**To do**
A. Reproduce a section of the running essay below word for word, beginning at the words "I live in Atlanta" and stopping after the words "need good weather.".
B. Using the running essay below, answer each question on its own line:
(i) How far and how often does the writer run on average?
(ii) In which city does the writer live?
(iii) What marks the halfway point of the uphill stretch to the top of the street?

Born to Run?

I think some people are born runners. They run and run and run. Running makes them feel calm and in control.

I run three miles three times a week on average. I never want to run. I never like it. I have never felt a runners high. So I run, but am not a runner. Unlike me, my daughter is a natural runner. There were a couple of years in junior high when she ran on the cross country track team. She told me her coach would tell her and her teammates, “Pump your arms!” Pump your arms?

 

“I never want to run. I never like it.”

 

I live in Atlanta which is much hillier than most people who have never been to the city, or beyond the infamous airport realize. If you run in Atlanta you are going to encounter hills.

One of the reasons I run is the simplicity of it. It’s not easy, but it is simple. All I need as my workout clothes and running shoes. And 30 minutes. Just those three things. I don’t need the gym to be open. I don’t need the class schedule. I don’t need any other equipment. I don’t even need good weather.

I have a three mile loop that I run: out my back door, up my driveway, along my curb and across a winding street and from there I run up and down hills in a neighborhood that’s almost a forest. At the beginning there is a glorious downhill stretch and at the end there is a mile-long stretch that is up a low grade almost the entire way. Like anyone who consistently runs a path, I know every mailbox, every patch of poison ivy and every uphill, downhill or flat stretch. First comes the short hill to the brown mailbox, then the no-man’s land stretch that’s pretty flat with dirty beer bottles lazing around in the nearby grass, then there’s the stretch from here to the top of the street that’s basically uphill with the halfway point being the telephone pole with the laminated lost cat picture on it.

**Provided data**
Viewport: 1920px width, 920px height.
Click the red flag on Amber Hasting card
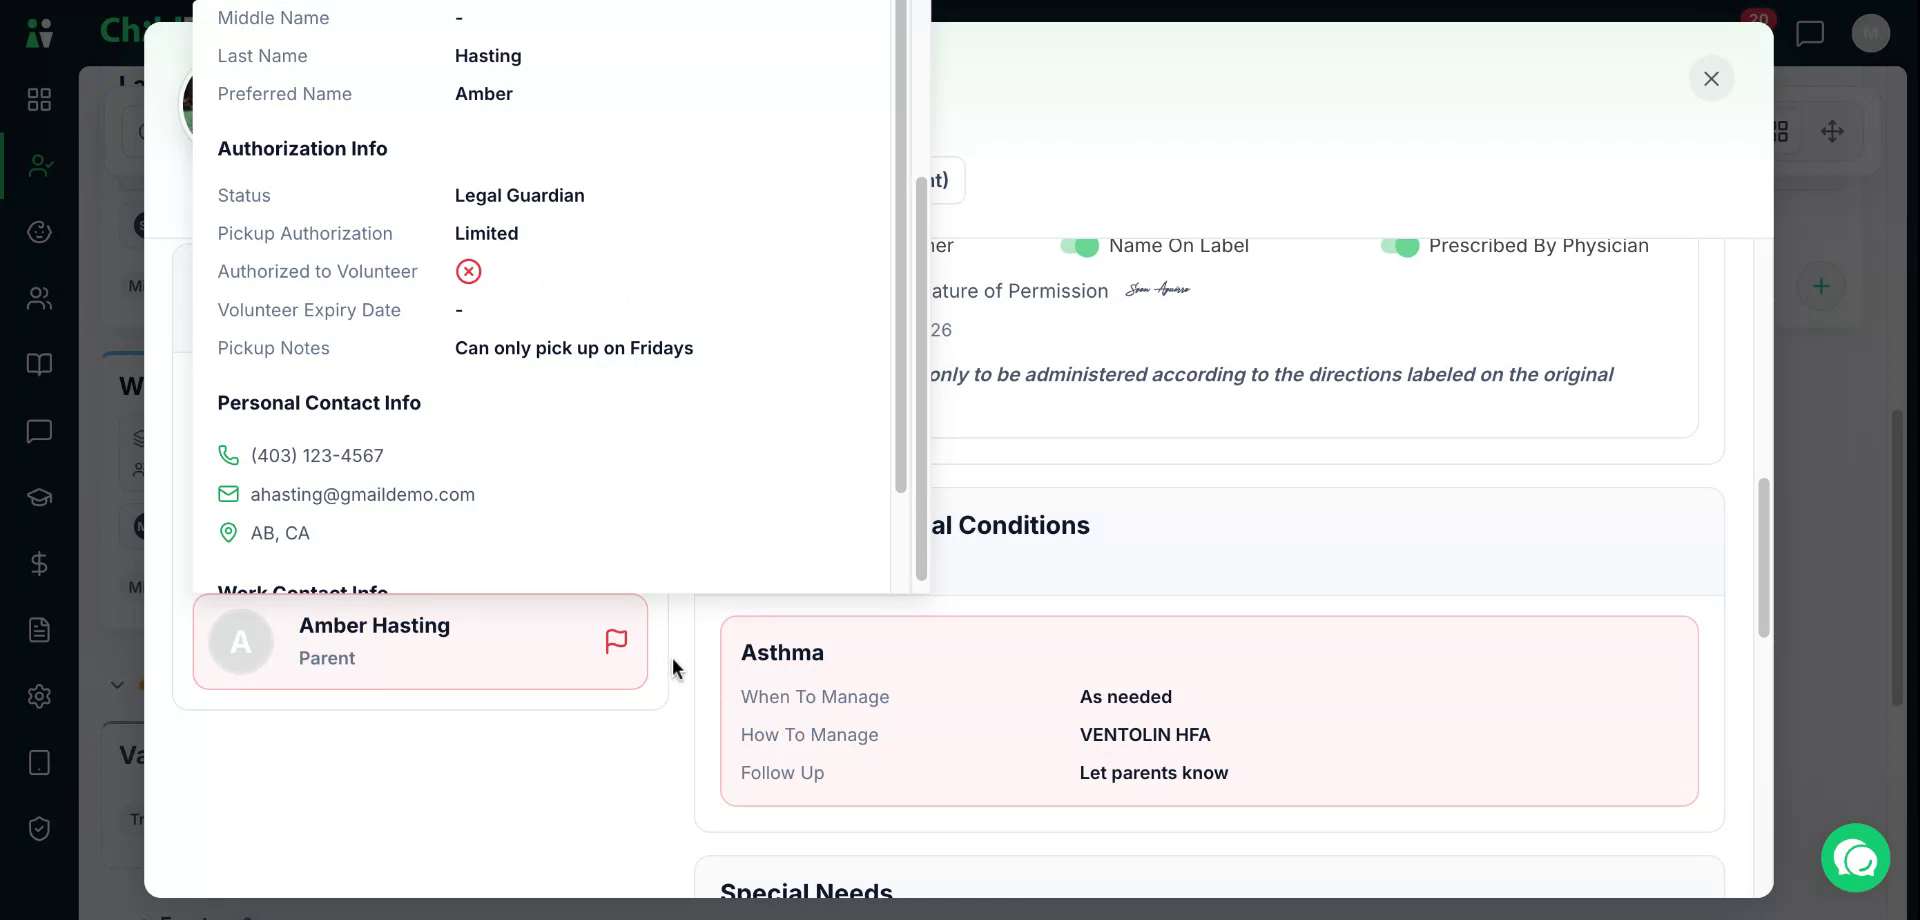tap(616, 641)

**Answers for the tasks**
A.
I live in Atlanta which is much hillier than most people who have never been to the city, or beyond the infamous airport realize. If you run in Atlanta you are going to encounter hills.

One of the reasons I run is the simplicity of it. It’s not easy, but it is simple. All I need as my workout clothes and running shoes. And 30 minutes. Just those three things. I don’t need the gym to be open. I don’t need the class schedule. I don’t need any other equipment. I don’t even need good weather.

B.
(i) Three miles, three times a week.
(ii) Atlanta.
(iii) The telephone pole with the laminated lost cat picture on it.